The mission was simple: make a fire using nothing but the knife’s firesteel and what we could find in the woods. No survival kit tinder, no matches, nothing. So we found a part of the yard where the snow wasn’t too deep, scooped out a small bowl, gathered dead grass and small twigs and my son broke out his firesteel…

To my amazement, ten minutes later he had a very cozy little fire going with not much help (aside from coaching) from me. The experience, however, was not without some difficulty.

First, the bad: Gerber, you gotta make the firesteel larger. It’s simply way too small for someone wearing gloves, even a 10-year-old. The firesteel handle is short and uncomfortable, the diameter and length of the rod itself is too small and the little patch of uncoated bare steel on the knife’s spine is entirely too small a striking surface.
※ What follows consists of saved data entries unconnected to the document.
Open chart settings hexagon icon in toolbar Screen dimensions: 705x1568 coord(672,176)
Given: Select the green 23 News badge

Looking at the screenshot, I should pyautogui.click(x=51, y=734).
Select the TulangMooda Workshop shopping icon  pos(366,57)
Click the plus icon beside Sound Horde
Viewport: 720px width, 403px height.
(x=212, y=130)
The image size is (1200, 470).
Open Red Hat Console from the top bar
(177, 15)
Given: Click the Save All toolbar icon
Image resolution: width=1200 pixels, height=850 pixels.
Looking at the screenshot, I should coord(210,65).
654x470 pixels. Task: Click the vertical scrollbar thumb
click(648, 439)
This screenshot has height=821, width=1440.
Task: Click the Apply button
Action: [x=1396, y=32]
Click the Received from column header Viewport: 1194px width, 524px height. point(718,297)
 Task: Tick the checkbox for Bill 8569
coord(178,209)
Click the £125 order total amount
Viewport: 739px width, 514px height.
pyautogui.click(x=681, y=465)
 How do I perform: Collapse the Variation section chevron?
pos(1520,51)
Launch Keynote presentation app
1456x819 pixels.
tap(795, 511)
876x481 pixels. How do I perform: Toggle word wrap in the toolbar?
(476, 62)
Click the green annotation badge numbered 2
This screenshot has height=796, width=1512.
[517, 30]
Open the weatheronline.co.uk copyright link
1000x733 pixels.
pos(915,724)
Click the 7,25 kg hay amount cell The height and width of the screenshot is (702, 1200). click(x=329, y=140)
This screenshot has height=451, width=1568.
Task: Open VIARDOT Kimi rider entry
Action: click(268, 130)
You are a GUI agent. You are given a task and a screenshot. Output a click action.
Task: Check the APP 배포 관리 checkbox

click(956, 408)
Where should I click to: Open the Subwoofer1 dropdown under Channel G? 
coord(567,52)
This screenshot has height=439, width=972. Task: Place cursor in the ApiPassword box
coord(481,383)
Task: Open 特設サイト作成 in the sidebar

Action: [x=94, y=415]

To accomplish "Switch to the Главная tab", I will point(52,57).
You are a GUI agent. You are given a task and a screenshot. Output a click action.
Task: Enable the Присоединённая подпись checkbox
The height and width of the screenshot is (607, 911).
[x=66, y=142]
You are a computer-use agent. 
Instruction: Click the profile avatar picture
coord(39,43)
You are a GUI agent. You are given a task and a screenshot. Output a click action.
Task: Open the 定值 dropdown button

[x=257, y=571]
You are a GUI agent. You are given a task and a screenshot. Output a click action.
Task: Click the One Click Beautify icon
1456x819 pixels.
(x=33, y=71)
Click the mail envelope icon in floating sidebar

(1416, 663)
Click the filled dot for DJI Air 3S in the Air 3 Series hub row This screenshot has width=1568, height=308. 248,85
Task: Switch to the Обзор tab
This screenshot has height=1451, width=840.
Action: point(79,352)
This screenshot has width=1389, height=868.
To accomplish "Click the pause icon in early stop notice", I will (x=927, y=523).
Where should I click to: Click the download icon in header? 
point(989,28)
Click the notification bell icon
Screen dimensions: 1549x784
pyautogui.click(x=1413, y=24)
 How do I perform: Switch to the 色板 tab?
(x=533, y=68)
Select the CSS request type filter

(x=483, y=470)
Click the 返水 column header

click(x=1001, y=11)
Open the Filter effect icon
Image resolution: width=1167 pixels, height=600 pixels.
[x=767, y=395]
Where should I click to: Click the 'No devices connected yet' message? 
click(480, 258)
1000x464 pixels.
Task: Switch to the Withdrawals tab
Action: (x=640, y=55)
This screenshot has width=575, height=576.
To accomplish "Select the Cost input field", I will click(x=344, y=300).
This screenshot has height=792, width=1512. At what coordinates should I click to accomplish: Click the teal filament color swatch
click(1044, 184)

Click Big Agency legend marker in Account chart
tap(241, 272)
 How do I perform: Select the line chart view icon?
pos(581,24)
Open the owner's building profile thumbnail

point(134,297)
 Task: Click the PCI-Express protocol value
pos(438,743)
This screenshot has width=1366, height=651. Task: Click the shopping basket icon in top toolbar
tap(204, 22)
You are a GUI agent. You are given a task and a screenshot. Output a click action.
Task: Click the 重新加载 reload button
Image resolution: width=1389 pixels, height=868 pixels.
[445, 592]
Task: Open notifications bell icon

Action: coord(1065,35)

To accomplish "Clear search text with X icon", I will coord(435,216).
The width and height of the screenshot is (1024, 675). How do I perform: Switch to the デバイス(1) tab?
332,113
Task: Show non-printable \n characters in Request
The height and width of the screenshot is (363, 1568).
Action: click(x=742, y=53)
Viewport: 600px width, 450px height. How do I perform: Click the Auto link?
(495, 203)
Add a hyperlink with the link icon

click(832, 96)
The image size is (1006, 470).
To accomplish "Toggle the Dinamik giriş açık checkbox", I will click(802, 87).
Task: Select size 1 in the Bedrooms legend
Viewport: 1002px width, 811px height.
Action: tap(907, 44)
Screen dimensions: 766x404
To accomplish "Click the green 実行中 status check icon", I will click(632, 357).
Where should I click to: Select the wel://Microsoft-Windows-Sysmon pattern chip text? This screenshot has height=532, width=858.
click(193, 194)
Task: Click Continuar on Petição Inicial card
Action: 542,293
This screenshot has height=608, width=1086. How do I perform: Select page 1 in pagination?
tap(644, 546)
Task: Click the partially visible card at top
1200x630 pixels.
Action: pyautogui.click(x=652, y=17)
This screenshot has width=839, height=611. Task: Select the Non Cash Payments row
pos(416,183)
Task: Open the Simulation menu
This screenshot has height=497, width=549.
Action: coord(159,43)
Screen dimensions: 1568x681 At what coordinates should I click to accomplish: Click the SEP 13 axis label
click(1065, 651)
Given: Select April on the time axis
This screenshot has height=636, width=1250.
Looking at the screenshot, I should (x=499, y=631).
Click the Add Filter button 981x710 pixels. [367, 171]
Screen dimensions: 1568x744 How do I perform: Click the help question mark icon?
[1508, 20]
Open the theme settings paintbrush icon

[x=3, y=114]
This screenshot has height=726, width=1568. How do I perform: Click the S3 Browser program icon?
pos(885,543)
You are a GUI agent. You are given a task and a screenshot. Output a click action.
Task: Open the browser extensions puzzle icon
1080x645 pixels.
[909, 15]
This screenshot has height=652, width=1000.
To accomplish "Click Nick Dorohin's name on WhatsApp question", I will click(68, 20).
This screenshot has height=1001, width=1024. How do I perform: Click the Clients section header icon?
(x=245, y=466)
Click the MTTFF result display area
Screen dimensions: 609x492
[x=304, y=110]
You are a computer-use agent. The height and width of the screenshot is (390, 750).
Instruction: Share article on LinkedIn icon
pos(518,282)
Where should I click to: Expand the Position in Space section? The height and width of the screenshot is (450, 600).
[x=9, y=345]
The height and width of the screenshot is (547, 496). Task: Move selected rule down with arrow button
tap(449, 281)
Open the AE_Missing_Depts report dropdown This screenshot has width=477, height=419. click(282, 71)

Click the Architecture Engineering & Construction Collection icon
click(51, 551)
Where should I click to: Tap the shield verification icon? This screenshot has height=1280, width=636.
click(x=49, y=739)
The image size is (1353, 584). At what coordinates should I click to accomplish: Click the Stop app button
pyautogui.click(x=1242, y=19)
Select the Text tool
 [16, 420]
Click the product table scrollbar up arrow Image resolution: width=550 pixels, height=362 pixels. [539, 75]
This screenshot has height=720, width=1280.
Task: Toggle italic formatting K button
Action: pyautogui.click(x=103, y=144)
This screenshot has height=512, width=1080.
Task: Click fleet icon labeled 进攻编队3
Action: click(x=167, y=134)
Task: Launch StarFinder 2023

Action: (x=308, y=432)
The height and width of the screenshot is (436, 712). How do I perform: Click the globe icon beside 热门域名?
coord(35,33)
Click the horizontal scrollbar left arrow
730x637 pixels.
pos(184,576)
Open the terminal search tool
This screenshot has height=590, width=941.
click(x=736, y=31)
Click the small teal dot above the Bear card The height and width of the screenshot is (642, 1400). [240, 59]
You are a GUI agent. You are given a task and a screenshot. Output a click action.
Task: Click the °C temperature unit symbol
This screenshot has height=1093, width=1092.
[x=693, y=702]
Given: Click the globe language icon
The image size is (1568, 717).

But when you could manage to keep everything lined up, it produced an adequate spark. Not nearly as hot as what I could produce with a larger steel and one of my uncoated 1095 or D2 blades, but adequate.

Now the good: despite the drawbacks and technical difficulties of the design, my son had an absolute blast trying to start his fire and was able to do so in short order. Yes, it may be a little gimmicky, a little too branded, but it sparked (pardon the pun) my son’s imagination and caused him to spend virtually all day outside roaming the woods on a day when it would be very tempting for a kid to stay inside and plug himself into the electronic void. And in this age of comfortable sloth that makes it priceless in my book.